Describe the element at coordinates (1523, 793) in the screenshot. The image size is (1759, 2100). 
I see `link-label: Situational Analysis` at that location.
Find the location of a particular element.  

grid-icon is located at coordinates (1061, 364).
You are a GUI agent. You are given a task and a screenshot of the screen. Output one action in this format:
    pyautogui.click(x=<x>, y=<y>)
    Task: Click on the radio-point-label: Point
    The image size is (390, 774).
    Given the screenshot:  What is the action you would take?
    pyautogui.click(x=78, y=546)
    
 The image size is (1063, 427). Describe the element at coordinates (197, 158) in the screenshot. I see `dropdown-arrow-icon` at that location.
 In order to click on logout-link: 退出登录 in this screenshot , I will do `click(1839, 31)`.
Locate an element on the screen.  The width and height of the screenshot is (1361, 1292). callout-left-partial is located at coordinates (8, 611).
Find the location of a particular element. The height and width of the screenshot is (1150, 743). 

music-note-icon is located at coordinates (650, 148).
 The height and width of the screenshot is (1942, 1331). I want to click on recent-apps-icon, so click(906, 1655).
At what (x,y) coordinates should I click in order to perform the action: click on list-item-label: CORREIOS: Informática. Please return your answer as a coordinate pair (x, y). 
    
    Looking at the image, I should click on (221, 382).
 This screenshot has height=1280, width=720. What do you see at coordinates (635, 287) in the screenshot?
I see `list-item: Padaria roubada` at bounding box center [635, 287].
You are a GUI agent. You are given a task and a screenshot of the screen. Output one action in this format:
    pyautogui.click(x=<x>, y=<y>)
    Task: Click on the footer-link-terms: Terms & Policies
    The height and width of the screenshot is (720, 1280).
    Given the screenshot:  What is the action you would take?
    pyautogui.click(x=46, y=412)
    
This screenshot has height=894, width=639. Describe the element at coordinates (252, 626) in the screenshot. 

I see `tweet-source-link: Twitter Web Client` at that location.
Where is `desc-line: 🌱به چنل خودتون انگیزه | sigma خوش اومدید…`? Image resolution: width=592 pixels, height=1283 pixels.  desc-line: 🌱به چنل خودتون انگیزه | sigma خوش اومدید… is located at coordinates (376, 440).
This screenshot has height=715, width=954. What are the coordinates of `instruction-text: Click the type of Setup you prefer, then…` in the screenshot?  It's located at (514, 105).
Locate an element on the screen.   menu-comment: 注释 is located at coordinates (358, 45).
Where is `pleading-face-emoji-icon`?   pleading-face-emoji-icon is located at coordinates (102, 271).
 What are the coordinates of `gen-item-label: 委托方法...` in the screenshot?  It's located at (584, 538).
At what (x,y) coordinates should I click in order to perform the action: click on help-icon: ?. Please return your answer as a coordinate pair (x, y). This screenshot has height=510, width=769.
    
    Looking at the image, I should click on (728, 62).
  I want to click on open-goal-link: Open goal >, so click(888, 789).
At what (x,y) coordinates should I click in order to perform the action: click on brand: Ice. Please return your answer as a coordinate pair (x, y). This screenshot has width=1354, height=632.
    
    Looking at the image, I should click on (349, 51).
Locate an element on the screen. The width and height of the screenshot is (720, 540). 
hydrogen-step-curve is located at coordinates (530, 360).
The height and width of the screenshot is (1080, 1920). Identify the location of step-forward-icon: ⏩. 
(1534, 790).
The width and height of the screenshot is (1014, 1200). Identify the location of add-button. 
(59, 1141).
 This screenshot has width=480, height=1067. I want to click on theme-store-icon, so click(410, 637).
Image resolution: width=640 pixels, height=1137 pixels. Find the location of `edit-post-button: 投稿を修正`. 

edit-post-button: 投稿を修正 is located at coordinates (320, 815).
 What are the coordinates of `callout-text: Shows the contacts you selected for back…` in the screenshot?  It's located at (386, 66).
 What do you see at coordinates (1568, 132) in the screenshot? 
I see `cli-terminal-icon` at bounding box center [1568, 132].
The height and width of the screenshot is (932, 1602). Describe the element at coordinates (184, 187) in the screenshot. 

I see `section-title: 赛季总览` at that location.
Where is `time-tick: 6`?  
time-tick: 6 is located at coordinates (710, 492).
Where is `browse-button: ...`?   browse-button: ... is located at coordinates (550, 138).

==================================================

What the task asks. Collect every line in the data above that contains the word "location".

Answer space.
I see `link-label: Situational Analysis` at that location.
Find the location of a particular element.  
 The image size is (1063, 427). Describe the element at coordinates (197, 158) in the screenshot. I see `dropdown-arrow-icon` at that location.
Find the location of a particular element. The height and width of the screenshot is (1150, 743). 
I see `tweet-source-link: Twitter Web Client` at that location.
The height and width of the screenshot is (1080, 1920). Identify the location of step-forward-icon: ⏩. 
The width and height of the screenshot is (1014, 1200). Identify the location of add-button. 
Image resolution: width=640 pixels, height=1137 pixels. Find the location of `edit-post-button: 投稿を修正`. 
I see `section-title: 赛季总览` at that location.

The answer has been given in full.